Regulated expression of the Ren‐2 gene in transgenic mice derived from parental strains carrying only the Ren‐1 gene.

The Ren‐2 gene encoding the mouse submaxillary gland (SMG) renin was microinjected into the pronuclei of fertilized eggs from mice carrying only the Ren‐1 gene. In addition to the whole transcription unit, the injected DNA contained 2.5 and 3 kb of upstream and downstream flanking sequences, respectively. Three independent transgenic mice lines were obtained; two of them had integrated one copy of the Ren‐2 gene, the last one had integrated five and eleven copies at two independent sites.
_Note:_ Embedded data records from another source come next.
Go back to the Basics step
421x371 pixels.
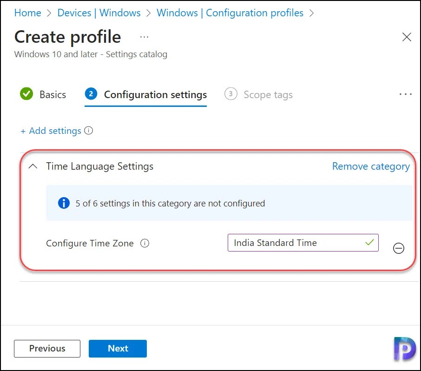coord(53,94)
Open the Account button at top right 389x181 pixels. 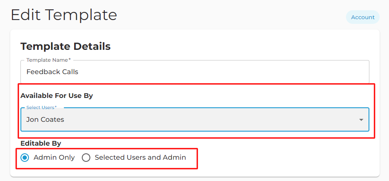tap(363, 17)
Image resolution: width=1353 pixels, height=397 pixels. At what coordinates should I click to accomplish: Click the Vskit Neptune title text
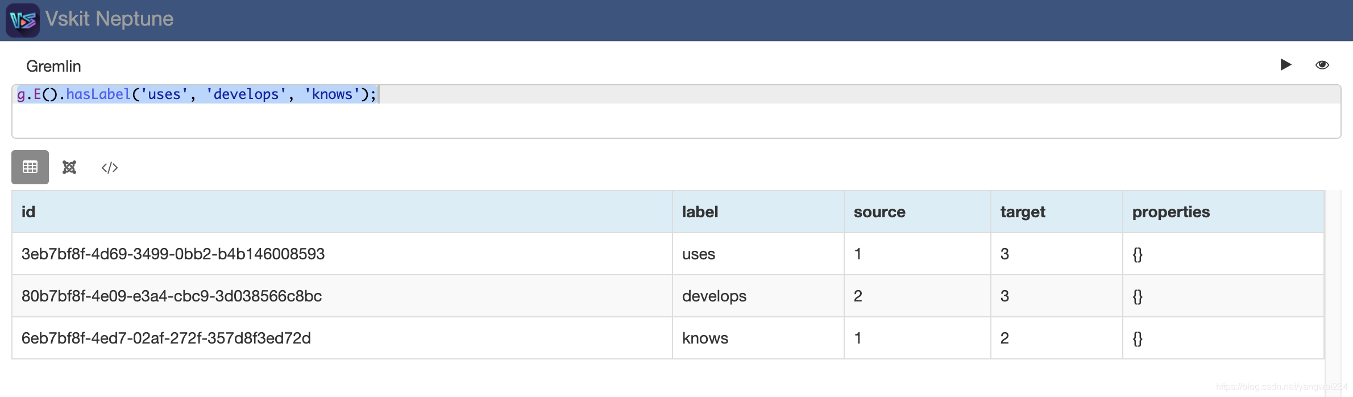tap(109, 19)
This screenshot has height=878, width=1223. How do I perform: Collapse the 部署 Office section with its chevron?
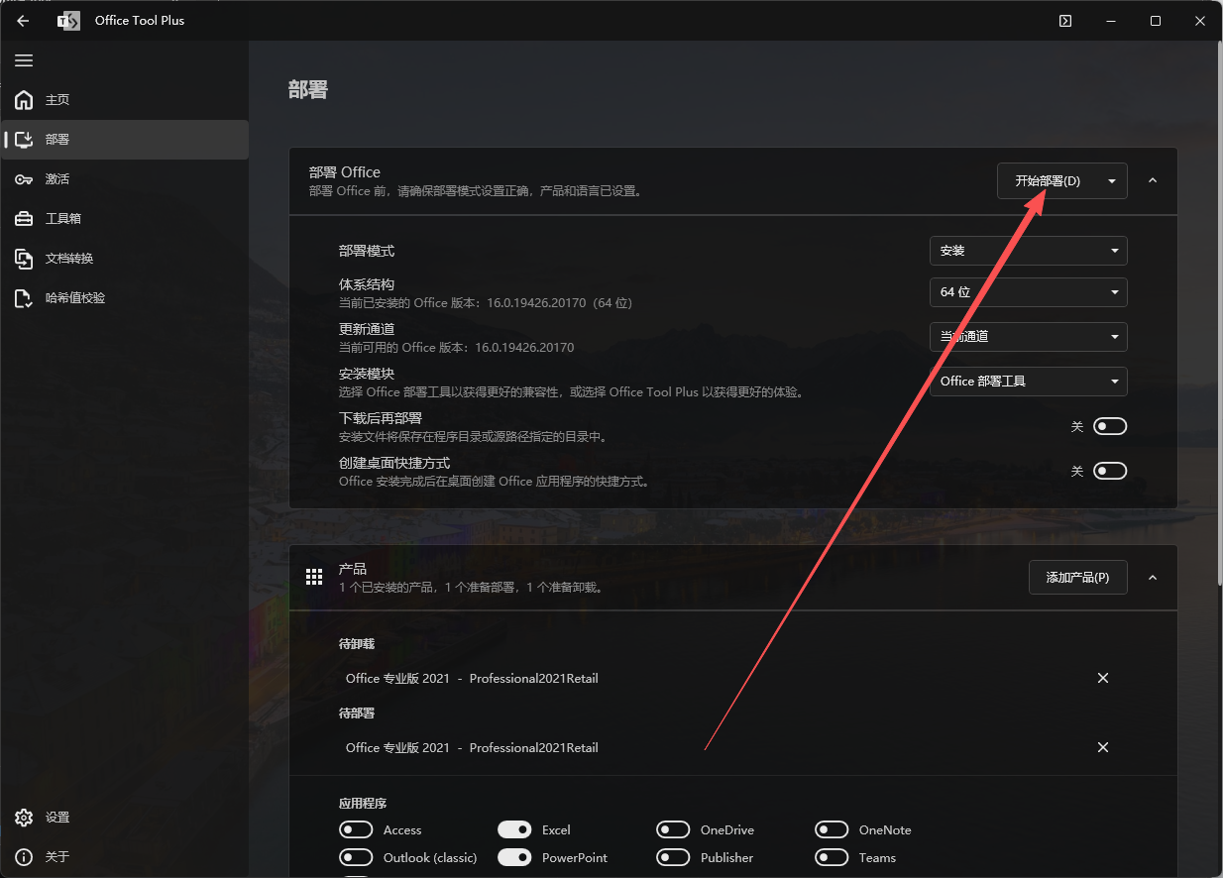pos(1152,180)
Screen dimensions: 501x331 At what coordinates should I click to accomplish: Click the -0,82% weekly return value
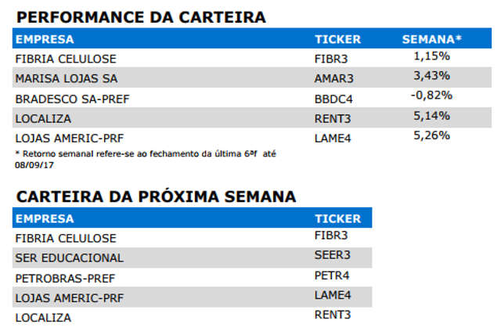(431, 95)
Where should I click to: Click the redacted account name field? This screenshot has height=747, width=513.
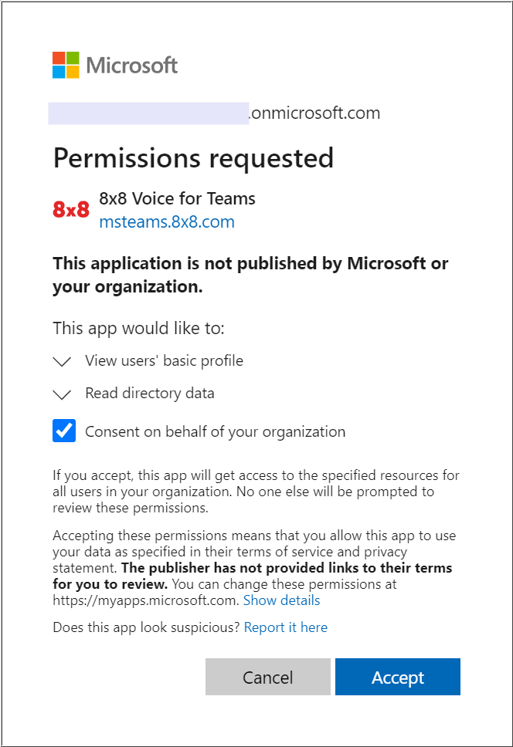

Independently of the number of Ren‐2 copies integrated, the pattern of Ren‐2 gene expression in all the transgenic mice was identical to that observed in wild‐type animals in which Ren‐1 and Ren‐2 are closely linked on chromosome 1. In particular, the exogenous Ren‐2 gene was only transcribed in the kidney and in the SMG. In the kidney, Ren‐1 and Ren‐2 mRNAs were present at a comparable level, whereas in the SMG Ren‐2 mRNA was at least 100‐fold more abundant than Ren‐1 mRNA. Moreover, Ren‐2 expression in the SMG was positively regulated by androgens. Only one difference between transgenic mice and wild‐type mice carrying the Ren‐2 gene has been observed: the basal level of Ren‐2 transcription in the SMG of transgenic females was lower than in two‐gene strain females. Androgen treatment of transgenic females induced SMG renin mRNA to a level identical to that of transgenic males. This suggests that the basal level of SMG renin mRNA is dependent upon cis‐acting elements which are not present in the microinjected fragment.